As reported by some media outlets in that country at the time, Ling Wangcheng allegedly took with him 2,700 classified documents provided by his brother, including China’s nuclear codes and copious information about Communist Party leaders and their power struggles. He is currently missing and it is not known whether he is protected by the American authorities or whether Chinese secret agents have managed to repatriate him.

In addition to Ling Jihua, in 2015, Zhou Yongkang, former head of state security under Hu Jintao, was sentenced to life imprisonment for corruption. His purge included the prosecution of China’s top political leader since the trial of Mao’s wife, Jiang Qing, and the “Gang of Four” for the misdeeds of the Cultural Revolution (1966-76). According to the verdict, both Zhou Yongkang and his family received bribes worth $19 million and used their influence to favor their allies within the regime, who were also punished.

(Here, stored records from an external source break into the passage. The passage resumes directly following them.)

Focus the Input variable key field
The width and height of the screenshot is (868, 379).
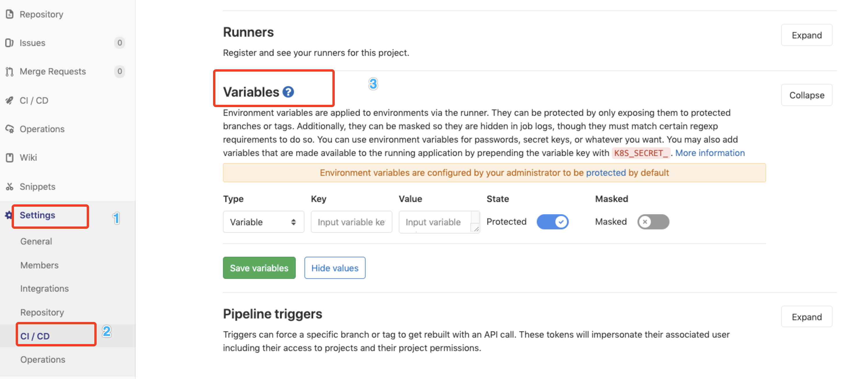point(351,222)
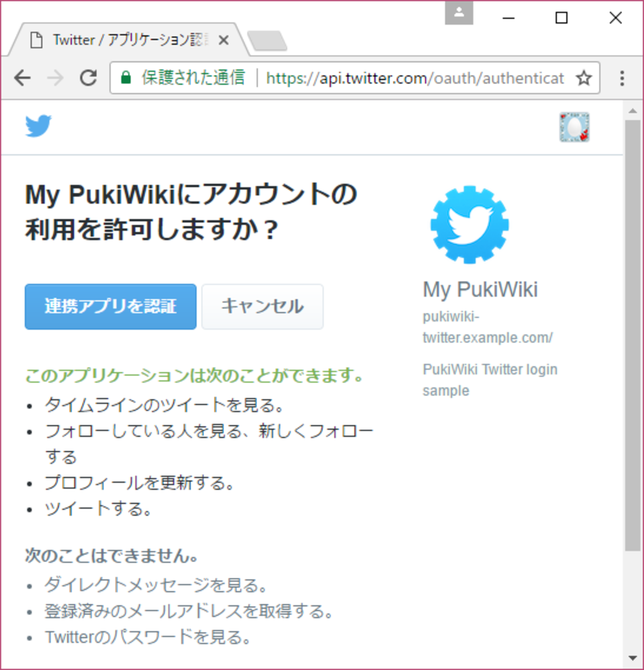644x670 pixels.
Task: Click the forward navigation arrow
Action: [x=55, y=77]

Among them was his protégé Bo Xilai, sentenced to life in prison in September 2013 for corruption and whose wife had been sentenced to death a year earlier – but with a suspended sentence – for the murder of the British partner who helped them achieve the fortune they had made. had got out of the country they had kneaded with politics. Bo Xilai, a former trade minister and party secretary in Chongqing, a megacity in southwest China on the banks of the Yangtze, was one of the regime’s most prominent figures. But his arrest in 2012 sparked a bitter power struggle between Hu Jintao and Xi Jinping.

Behind him rolled the heads of his political godfather, Zhou Yongkang, and his ally Xu Caihou, former number two in the Chinese military. The latter suffered from prostate cancer and died in 2015 while waiting to be tried for corruption. A year later, another deputy chairman of the Central Military Commission, Guo Boxiong, was also sentenced to life imprisonment for corruption.

At the previous Communist Party Congress held in 2017, the head of the Securities Market Commission, Liu Shiyu, revealed that all of these Hu Jintao employees were “hugely greedy and corrupt and had conspired to carry out a coup d’état” against Xi Jinping. Years after finishing them, and perhaps because he failed to purge his boss, Xi has retaliated against Hu Jintao with a public disdain that further cements his power.